═════ Document text

When I went in for my last day of work in Ghana on August 12th, it didn’t feel like my last day. I was still trying to finish the in-service training manual I had been working on all summer and was still setting up meetings -- even though I wouldn’t be there for them. I was thinking about the progress I had made on the national service policy. But I definitely wasn’t thinking about saying goodbye. So I was horribly shocked to find that when I arrived on Friday, most of the people in my office were all away for a conference. That’s when it started to sink in – that I might never see these people again.

If there is one thing I learned in Ghana, it is the importance of showing up. On Monday morning, a mere 10 hours before I was to fly out of the country, I had a friend drive me to a hotel about an hour outside of the city, where I waited outside the conference meeting room to track down my office mates on their lunch break. When I saw Dr. Nyonator, one of the delegates, he proudly and jokingly introduced me as his “daughter”. I got to give necklaces to the secretaries, shake the men’s hands and exchange e-mail addresses. But most importantly, I got to say goodbye.

I loved my work in Ghana, but what truly made the experience was the people. I could not have asked for a better summer, could not ask for better friends or colleagues. And what I’ve learned is that it is not enough to love what you do – that’s important, yes. But it is also important to be inspired by and challenged by the people you work with. And it is important to always show up, to demonstrate not only your respect but also your true friendship. It is the Ghanaian way, and I think it will also become my way too.

══════════

Task item A = In the passage about leaving Ghana, how did Dr. Nyonator introduce the writer?
Task item B = Print the passage about leaving Ghana from "When I went" up to and including "these people again.".
The material has no connection to the passage about leaving Ghana.

═════ Data below

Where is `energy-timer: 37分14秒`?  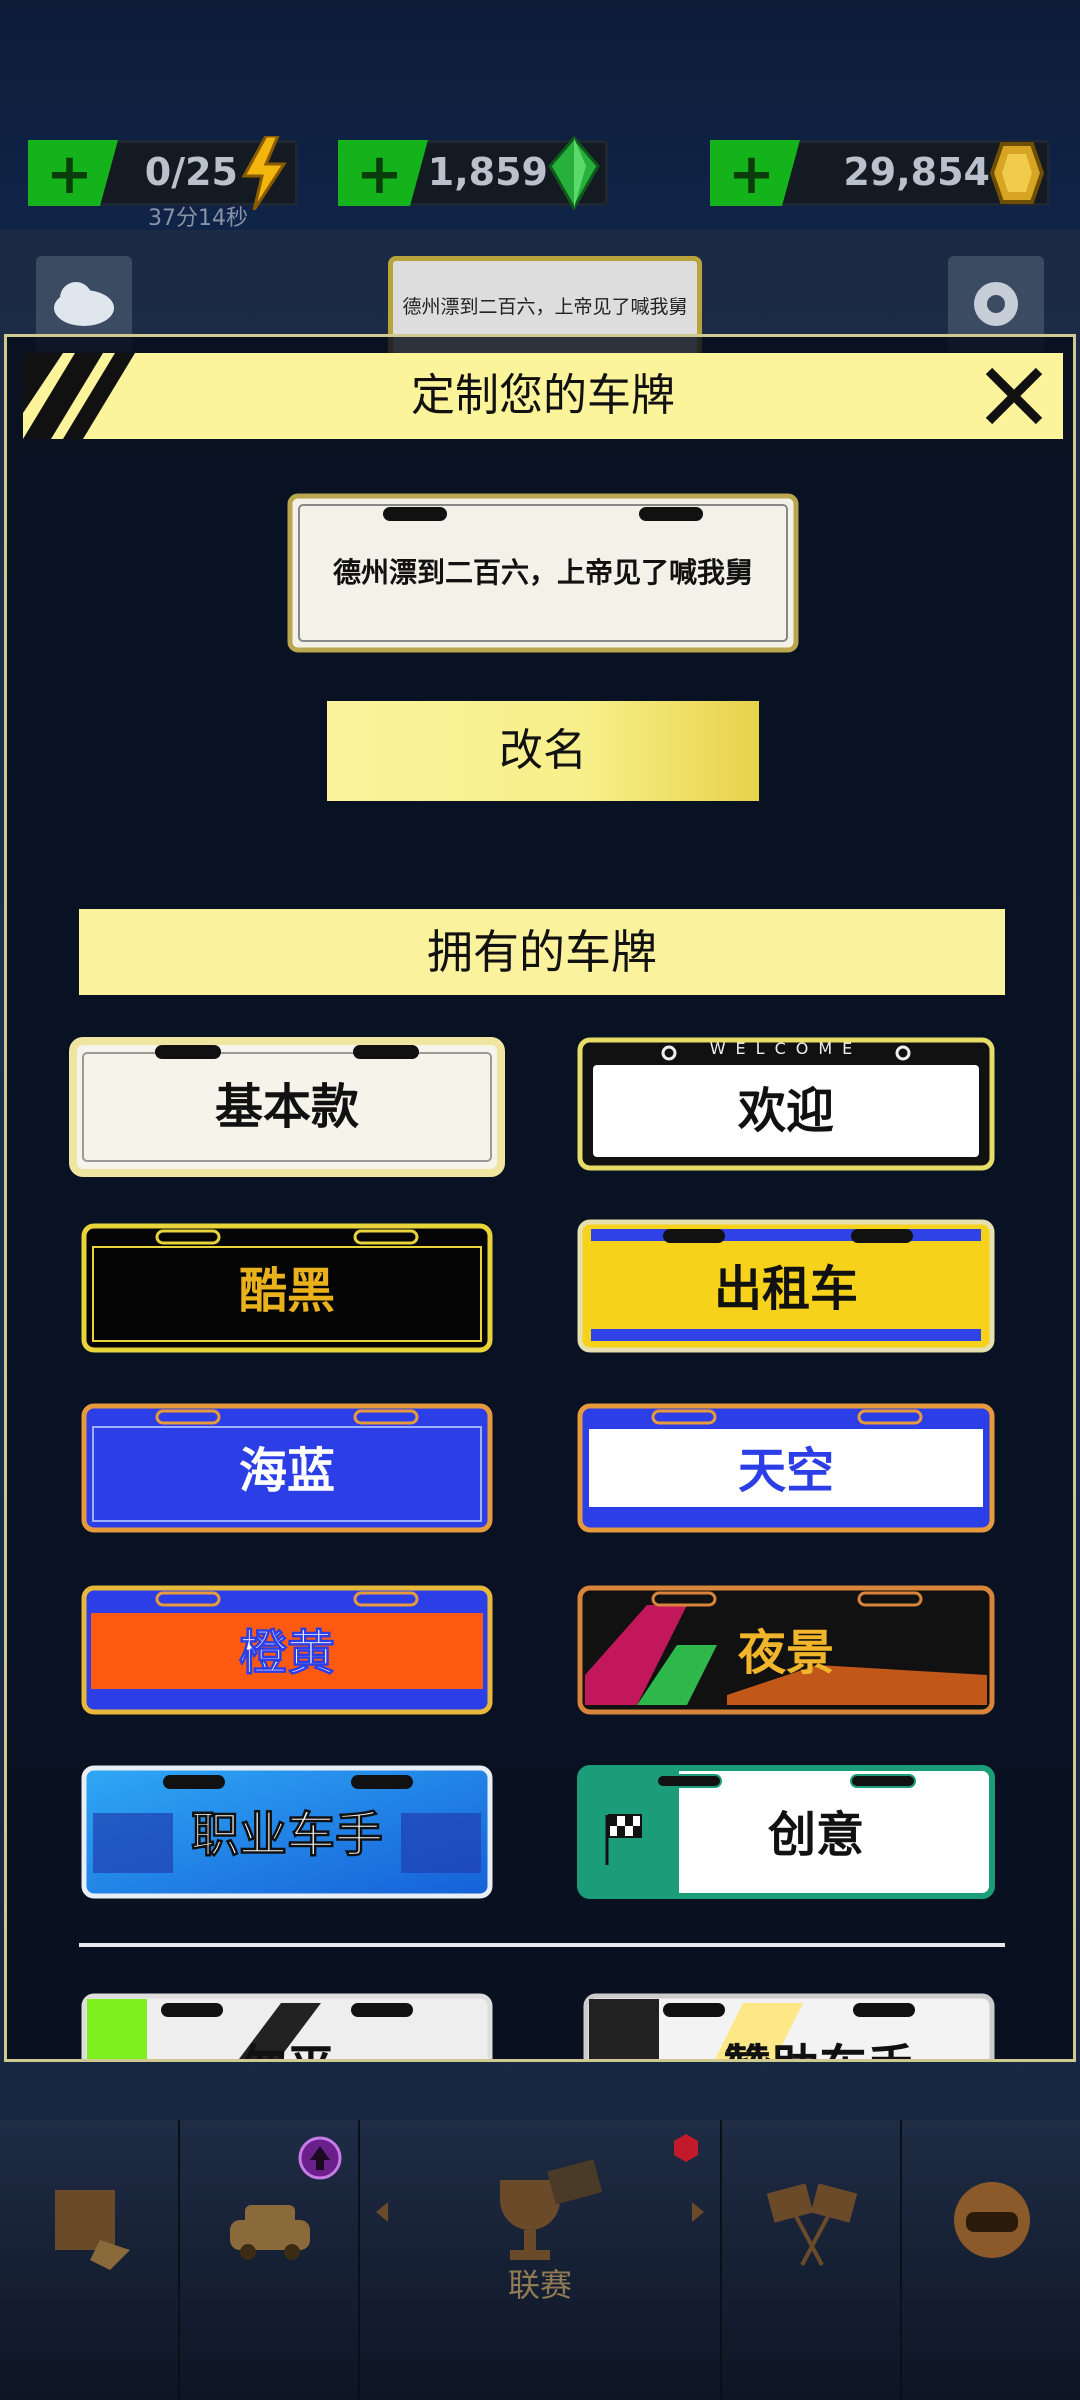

══════════

Exercise solution A = He proudly and jokingly introduced the writer as his "daughter."

Exercise solution B =
When I went in for my last day of work in Ghana on August 12th, it didn’t feel like my last day. I was still trying to finish the in-service training manual I had been working on all summer and was still setting up meetings -- even though I wouldn’t be there for them. I was thinking about the progress I had made on the national service policy. But I definitely wasn’t thinking about saying goodbye. So I was horribly shocked to find that when I arrived on Friday, most of the people in my office were all away for a conference. That’s when it started to sink in – that I might never see these people again.